> **AIM OF THE TASK**
Of the material below, only the lines from the line containing "Instruction: Close the FIO Auth window" down to the line containing "Open the Menu" belong in the answer, written out exactly.

*** Opening of SOURCE MATERIAL ***

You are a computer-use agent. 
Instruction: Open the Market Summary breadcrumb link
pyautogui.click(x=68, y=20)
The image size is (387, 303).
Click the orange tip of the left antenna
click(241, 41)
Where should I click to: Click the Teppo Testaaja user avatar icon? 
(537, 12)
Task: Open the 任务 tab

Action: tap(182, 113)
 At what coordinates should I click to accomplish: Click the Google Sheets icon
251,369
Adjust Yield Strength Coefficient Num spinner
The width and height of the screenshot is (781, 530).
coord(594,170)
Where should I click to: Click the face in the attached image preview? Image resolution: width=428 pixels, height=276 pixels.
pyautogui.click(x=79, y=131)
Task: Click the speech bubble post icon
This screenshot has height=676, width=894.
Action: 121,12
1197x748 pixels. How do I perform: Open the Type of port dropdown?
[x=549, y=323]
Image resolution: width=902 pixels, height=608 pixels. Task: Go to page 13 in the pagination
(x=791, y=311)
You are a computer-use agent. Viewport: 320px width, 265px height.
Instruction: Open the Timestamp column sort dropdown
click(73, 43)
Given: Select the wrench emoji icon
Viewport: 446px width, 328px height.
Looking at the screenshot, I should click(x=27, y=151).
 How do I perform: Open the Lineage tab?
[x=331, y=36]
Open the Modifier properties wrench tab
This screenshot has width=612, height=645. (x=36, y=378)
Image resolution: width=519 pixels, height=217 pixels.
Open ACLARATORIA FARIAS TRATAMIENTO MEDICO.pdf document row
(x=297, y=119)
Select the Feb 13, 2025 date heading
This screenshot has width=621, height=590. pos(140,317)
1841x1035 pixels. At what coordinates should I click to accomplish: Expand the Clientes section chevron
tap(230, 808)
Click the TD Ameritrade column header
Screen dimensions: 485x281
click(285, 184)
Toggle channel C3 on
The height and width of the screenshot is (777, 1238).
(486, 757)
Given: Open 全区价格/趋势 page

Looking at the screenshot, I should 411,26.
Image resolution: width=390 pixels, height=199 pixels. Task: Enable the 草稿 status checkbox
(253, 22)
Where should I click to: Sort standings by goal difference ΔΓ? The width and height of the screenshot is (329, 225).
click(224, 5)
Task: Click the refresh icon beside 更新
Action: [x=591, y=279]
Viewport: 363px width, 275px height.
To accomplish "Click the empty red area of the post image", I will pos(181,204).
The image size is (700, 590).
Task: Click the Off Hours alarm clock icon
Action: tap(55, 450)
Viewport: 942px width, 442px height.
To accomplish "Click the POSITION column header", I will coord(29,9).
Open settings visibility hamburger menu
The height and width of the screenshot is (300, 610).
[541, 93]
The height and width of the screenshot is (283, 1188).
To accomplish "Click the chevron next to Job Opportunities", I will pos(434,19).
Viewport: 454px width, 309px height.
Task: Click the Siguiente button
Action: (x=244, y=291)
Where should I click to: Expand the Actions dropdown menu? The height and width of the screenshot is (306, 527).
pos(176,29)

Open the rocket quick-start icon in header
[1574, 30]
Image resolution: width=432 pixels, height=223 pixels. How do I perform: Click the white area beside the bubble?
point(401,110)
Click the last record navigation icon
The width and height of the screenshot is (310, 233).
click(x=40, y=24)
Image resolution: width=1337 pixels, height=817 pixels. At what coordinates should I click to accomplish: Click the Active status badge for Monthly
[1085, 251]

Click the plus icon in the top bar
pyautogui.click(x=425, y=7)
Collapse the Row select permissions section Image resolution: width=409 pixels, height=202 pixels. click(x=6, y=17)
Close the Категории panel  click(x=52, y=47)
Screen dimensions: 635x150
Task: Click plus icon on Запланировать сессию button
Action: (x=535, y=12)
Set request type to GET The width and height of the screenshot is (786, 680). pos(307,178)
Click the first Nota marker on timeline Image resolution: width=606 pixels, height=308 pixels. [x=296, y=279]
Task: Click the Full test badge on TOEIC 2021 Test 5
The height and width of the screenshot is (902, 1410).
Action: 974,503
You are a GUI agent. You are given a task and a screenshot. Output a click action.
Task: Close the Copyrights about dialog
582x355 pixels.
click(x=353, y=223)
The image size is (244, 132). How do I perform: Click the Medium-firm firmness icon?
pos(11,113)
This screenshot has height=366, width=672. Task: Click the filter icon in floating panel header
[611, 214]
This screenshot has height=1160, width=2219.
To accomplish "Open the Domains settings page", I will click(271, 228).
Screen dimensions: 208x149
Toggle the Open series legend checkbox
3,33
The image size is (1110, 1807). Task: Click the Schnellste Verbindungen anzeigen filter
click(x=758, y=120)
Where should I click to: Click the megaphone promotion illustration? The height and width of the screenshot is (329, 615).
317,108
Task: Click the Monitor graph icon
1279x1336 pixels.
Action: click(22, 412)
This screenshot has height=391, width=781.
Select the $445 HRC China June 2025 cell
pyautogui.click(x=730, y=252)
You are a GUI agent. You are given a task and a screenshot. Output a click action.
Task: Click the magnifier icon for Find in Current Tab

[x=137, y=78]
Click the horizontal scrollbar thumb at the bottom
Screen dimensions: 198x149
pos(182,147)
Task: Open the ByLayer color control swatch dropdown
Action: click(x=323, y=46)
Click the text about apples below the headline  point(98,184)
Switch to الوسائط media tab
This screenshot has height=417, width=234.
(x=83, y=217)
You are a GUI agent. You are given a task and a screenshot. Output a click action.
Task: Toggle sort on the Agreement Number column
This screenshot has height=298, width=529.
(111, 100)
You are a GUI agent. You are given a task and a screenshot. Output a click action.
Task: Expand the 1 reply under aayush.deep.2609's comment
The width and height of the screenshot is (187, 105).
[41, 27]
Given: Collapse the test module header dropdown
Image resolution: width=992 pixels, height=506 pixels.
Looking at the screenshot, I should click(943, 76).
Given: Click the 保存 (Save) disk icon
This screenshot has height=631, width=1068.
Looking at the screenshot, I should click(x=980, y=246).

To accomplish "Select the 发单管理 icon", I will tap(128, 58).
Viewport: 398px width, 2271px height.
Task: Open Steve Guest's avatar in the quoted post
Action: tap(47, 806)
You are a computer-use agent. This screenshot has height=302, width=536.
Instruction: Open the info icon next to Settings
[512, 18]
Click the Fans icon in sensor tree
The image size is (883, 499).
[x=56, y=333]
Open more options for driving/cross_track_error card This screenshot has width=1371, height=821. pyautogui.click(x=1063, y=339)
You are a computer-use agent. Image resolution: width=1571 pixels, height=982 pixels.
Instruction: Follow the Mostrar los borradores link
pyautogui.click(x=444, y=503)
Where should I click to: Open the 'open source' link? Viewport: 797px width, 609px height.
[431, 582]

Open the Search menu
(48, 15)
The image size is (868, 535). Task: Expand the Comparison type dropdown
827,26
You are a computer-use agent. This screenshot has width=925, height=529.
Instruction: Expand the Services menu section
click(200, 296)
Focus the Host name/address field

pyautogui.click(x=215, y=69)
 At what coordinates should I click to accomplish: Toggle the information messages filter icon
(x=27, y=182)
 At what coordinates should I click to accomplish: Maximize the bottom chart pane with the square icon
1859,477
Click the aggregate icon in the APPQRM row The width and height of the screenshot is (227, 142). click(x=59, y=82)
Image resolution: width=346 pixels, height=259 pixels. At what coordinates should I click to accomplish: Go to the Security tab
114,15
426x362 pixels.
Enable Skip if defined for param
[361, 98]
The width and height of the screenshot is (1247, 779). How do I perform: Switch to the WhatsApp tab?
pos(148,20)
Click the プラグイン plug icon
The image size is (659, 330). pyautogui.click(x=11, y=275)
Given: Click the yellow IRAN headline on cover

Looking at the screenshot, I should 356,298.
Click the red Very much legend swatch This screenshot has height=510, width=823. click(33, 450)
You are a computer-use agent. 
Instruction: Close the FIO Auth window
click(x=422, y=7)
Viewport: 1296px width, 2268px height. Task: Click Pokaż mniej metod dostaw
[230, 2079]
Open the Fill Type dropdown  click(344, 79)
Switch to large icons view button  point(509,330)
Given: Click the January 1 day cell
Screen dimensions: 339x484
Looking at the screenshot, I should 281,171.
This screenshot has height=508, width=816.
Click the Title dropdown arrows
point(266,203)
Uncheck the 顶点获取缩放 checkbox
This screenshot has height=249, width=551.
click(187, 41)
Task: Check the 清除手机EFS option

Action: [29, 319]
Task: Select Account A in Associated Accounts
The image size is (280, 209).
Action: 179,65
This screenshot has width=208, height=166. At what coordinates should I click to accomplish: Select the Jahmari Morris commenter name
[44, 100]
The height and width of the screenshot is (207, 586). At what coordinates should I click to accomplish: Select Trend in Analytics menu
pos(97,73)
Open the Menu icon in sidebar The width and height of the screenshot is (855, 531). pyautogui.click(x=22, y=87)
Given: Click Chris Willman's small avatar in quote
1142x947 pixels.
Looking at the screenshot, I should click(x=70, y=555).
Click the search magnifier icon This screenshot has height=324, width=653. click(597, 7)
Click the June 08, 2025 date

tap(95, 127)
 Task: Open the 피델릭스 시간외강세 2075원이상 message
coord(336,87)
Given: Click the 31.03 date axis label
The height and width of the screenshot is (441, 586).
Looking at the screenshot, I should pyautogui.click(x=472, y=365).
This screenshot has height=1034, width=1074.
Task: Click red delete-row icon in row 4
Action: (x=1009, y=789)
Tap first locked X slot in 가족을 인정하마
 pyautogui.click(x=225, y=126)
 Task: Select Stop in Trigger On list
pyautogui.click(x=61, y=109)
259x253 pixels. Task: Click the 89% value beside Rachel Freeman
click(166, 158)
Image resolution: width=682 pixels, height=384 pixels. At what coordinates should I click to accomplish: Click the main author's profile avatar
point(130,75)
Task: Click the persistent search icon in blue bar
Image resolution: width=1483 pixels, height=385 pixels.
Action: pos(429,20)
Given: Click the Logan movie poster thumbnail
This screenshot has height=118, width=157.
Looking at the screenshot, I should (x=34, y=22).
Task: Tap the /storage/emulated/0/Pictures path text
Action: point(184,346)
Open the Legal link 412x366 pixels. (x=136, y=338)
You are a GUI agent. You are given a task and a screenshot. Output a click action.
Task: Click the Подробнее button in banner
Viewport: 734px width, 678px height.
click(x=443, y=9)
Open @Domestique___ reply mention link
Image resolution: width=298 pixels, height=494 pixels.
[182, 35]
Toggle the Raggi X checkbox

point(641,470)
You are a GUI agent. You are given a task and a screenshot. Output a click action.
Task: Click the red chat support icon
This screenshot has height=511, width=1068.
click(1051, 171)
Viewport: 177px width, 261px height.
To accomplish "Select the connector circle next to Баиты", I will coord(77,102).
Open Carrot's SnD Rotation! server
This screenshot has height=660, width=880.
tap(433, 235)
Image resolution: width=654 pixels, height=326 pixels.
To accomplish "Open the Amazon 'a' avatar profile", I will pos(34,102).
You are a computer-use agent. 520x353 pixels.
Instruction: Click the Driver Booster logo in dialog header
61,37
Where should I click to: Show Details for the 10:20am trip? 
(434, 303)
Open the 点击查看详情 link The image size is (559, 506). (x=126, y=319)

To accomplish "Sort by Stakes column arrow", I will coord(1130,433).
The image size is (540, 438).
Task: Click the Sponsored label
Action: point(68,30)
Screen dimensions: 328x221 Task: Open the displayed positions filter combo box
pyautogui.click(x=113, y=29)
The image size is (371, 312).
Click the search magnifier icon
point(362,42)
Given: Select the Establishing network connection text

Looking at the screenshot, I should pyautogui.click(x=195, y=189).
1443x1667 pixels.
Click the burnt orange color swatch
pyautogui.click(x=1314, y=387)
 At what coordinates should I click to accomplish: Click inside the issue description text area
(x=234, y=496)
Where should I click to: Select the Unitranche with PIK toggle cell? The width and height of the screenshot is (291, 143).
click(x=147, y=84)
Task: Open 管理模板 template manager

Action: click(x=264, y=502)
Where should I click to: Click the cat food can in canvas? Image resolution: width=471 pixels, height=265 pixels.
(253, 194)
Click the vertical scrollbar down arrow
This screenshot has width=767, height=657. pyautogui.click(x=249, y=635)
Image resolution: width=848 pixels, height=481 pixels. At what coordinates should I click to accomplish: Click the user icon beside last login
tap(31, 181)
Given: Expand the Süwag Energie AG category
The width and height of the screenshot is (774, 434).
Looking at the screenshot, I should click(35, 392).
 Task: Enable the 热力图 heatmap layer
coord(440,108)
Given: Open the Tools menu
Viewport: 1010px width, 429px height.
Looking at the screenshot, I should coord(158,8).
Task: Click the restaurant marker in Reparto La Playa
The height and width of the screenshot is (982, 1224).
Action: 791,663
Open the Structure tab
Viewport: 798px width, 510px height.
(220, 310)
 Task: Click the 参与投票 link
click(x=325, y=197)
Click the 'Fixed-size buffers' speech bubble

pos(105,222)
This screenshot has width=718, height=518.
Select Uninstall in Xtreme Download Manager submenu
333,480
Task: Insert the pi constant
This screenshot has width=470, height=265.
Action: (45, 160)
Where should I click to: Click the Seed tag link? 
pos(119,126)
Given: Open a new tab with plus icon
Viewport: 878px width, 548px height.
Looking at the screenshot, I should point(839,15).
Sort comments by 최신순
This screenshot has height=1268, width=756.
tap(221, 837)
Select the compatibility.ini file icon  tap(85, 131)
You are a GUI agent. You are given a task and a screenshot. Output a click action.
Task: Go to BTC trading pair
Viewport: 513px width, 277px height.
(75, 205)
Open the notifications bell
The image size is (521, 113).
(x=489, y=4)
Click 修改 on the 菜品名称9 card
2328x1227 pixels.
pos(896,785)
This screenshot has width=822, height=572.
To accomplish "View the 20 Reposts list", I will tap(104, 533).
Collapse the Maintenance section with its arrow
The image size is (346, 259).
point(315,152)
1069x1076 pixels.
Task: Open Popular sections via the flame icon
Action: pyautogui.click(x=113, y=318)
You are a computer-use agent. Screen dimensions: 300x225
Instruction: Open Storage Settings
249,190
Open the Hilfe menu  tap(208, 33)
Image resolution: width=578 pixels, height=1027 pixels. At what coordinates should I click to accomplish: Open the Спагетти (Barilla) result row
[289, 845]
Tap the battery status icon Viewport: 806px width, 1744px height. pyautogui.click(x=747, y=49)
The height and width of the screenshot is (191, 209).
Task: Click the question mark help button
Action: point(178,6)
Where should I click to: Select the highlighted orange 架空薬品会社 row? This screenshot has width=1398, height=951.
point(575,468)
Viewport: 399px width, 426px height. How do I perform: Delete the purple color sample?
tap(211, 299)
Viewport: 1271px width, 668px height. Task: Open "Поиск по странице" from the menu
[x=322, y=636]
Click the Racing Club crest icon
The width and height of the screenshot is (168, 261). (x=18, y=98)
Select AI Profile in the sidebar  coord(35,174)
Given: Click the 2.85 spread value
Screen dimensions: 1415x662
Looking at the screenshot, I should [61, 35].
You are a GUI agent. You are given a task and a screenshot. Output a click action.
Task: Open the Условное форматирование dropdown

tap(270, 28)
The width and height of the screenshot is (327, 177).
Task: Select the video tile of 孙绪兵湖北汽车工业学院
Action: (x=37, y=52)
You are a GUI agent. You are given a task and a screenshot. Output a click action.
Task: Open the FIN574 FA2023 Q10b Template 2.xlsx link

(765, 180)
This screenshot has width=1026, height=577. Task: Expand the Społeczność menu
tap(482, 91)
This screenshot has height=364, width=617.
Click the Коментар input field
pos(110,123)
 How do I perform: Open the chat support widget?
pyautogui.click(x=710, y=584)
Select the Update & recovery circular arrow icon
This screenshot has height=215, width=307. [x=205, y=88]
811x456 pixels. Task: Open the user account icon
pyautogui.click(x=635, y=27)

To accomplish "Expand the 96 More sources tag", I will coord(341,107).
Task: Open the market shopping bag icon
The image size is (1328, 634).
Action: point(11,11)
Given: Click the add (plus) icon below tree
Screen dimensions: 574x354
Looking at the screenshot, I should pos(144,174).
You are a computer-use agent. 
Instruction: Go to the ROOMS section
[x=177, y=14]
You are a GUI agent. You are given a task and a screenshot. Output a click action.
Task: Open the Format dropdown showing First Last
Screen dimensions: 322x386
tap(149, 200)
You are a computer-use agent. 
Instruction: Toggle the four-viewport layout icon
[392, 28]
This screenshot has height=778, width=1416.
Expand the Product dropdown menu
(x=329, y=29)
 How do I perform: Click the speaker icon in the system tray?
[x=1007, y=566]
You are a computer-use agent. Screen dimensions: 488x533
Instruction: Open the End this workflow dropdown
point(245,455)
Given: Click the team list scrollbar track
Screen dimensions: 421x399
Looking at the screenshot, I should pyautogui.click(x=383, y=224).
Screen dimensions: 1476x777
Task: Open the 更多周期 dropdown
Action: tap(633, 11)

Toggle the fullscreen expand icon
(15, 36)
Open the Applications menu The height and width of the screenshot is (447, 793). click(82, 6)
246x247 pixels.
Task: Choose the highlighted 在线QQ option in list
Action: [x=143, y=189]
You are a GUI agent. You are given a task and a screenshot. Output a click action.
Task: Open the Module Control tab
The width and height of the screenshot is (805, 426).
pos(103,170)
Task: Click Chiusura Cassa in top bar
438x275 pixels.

*** Close of SOURCE MATERIAL ***

> **EXERCISE ANSWER**
Instruction: Close the FIO Auth window
click(x=422, y=7)
Viewport: 1296px width, 2268px height. Task: Click Pokaż mniej metod dostaw
[230, 2079]
Open the Fill Type dropdown  click(344, 79)
Switch to large icons view button  point(509,330)
Given: Click the January 1 day cell
Screen dimensions: 339x484
Looking at the screenshot, I should 281,171.
This screenshot has height=508, width=816.
Click the Title dropdown arrows
point(266,203)
Uncheck the 顶点获取缩放 checkbox
This screenshot has height=249, width=551.
click(187, 41)
Task: Check the 清除手机EFS option

Action: [29, 319]
Task: Select Account A in Associated Accounts
The image size is (280, 209).
Action: 179,65
This screenshot has width=208, height=166. At what coordinates should I click to accomplish: Select the Jahmari Morris commenter name
[44, 100]
The height and width of the screenshot is (207, 586). At what coordinates should I click to accomplish: Select Trend in Analytics menu
pos(97,73)
Open the Menu icon in sidebar The width and height of the screenshot is (855, 531). pyautogui.click(x=22, y=87)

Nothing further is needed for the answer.